Background: Percutaneous transluminal angioplasty (PTA) for femoropopliteal lesions in peripheral artery disease has been performed in patients undergoing hemodialysis as well as in the general population. Cilostazol, a selective inhibitor of phosphodiesterase 3, has been reported to reduce target lesion revascularization after PTA for femoropopliteal lesions in the general population.
Objective: This study investigated the effects of cilostazol use on long-term patency after PTA in patients with femoropopliteal disease undergoing hemodialysis.

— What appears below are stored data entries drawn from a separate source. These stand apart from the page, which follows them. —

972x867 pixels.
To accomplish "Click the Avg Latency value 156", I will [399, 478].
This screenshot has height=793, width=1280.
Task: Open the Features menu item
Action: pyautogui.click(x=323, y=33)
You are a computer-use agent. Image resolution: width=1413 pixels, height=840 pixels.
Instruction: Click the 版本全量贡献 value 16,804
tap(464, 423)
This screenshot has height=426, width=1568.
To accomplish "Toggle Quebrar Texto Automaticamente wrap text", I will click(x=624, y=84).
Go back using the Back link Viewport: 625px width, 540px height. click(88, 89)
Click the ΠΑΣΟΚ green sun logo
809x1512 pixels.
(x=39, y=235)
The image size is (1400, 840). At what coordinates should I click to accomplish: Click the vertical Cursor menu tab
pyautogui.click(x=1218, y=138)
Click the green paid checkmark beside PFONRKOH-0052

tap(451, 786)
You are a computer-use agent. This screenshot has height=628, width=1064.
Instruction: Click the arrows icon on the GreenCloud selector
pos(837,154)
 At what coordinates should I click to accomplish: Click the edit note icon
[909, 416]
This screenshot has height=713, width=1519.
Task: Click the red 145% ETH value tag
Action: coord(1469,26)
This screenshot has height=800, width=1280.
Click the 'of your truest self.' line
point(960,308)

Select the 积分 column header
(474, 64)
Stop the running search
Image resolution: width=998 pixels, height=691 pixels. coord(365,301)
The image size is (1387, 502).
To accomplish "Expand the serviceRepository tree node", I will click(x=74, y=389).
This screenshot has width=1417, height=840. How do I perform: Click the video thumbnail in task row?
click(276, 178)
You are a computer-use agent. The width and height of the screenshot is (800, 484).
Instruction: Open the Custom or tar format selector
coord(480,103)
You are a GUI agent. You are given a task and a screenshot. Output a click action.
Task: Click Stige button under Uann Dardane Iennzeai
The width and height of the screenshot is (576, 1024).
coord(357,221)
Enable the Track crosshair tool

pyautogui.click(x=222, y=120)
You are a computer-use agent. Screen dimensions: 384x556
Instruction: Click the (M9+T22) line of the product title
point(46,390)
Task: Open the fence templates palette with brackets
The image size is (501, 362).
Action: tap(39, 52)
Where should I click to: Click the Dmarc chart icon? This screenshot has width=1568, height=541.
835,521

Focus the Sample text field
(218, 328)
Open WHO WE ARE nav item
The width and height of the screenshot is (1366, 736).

Methods: In this retrospective study, data from patients undergoing hemodialysis who underwent successful PTA for femoropopliteal disease, defined as a final luminal diameter stenosis <30% without angiographically visual arterial dissection and no in-hospital complications, were included. One study group received long-term treatment with oral cilostazol 100 mg BID after PTA; the control group did not. The duration of follow-up was <or=6 years. The primary outcome of interest was cumulative patency, as measured by the event-free rate 6 years after PTA, with event defined as restenosis of >50% of the vessel diameter in femoropopliteal lesions. Data on baseline characteristics, patency, and covariates (diabetes, hypertension, hyperlipidemia, smoking, coronary artery disease, critical limb ischemia, TransAtlantic Inter-Society Consensus classification, and stenting) were obtained from electronic medical records and telephone interviews with patients. To minimize the effects of selection bias for cilostazol administration, a propensity-matched analysis using Cox univariate and multivariate models including the previously mentioned covariates was conducted. The propensity scores of the 2 groups were matched 1:1 (AUC = 0.69 [receiving operating characteristics analysis]). Data were obtained from electronic medical records and telephone interviews with patients by trained personnel who were blinded to treatment assignment.
Results: A total of 358 consecutive lesions of 174 patients undergoing hemodialysis were included (103 men, 71 women; mean [SD] age, 66 [11] years; cilostazol group, 61 patients, 121 lesions; control group, 113 patients, 237 lesions). The mean duration of follow-up was 37 (27) months. The 6-year event-free rate of restenosis of >50% of the vessel diameter was significantly higher in the cilostazol group than in the control group (72/121 [59.5%] vs 120/237 [50.6%]; P = 0.005 [logrank test]; hazard ratio [HR] = 0.63; 95% CI, 0.45-0.88; P = 0.008 [Cox univariate analysis]). Also, event-free rates of target lesion revascularization and limb amputation were significantly higher in the cilostazol group than in the control group (40/61 [65.6%] vs 57/113 [50.4%]; P = 0.013 [log-rank test] and 54/61 [88.5%] vs 90/113 [79.6%]; P = 0.047 [logrank test], respectively). On propensity score matching (105 lesions), the baseline characteristics were comparable between the 2 groups. The 6-year eventfree rate of restenosis was significantly higher in the cilostazol group than in the control group (66/105 [62.9%] vs 52/105 [49.5%]; HR = 0.58; 95% CI, 0.38-0.88; P = 0.012 [Cox univariate analysis]). On propensity-matched (Cox multivariate) analysis, cilostazol (HR = 0.51; 95% CI, 0.27-0.84; P = 0.008), age (HR = 1.01; 95% CI, 1.01-1.04; P = 0.031), and critical limb ischemia (HR = 2.21; 95% CI, 1.39-3.53; P = 0.001) were independent predictors of restenosis. None of the patients in the cilostazol group discontinued cilostazol treatment during the follow-up period. Four patients (6.6%) experienced mild headache.
Conclusion: This study found that in these patients with femoropopliteal lesions in peripheral artery disease who were undergoing hemodialysis, those treated with cilostazol 100 mg BID after PTA had a higher mean rate of cumulative patency after PTA than those in the control group.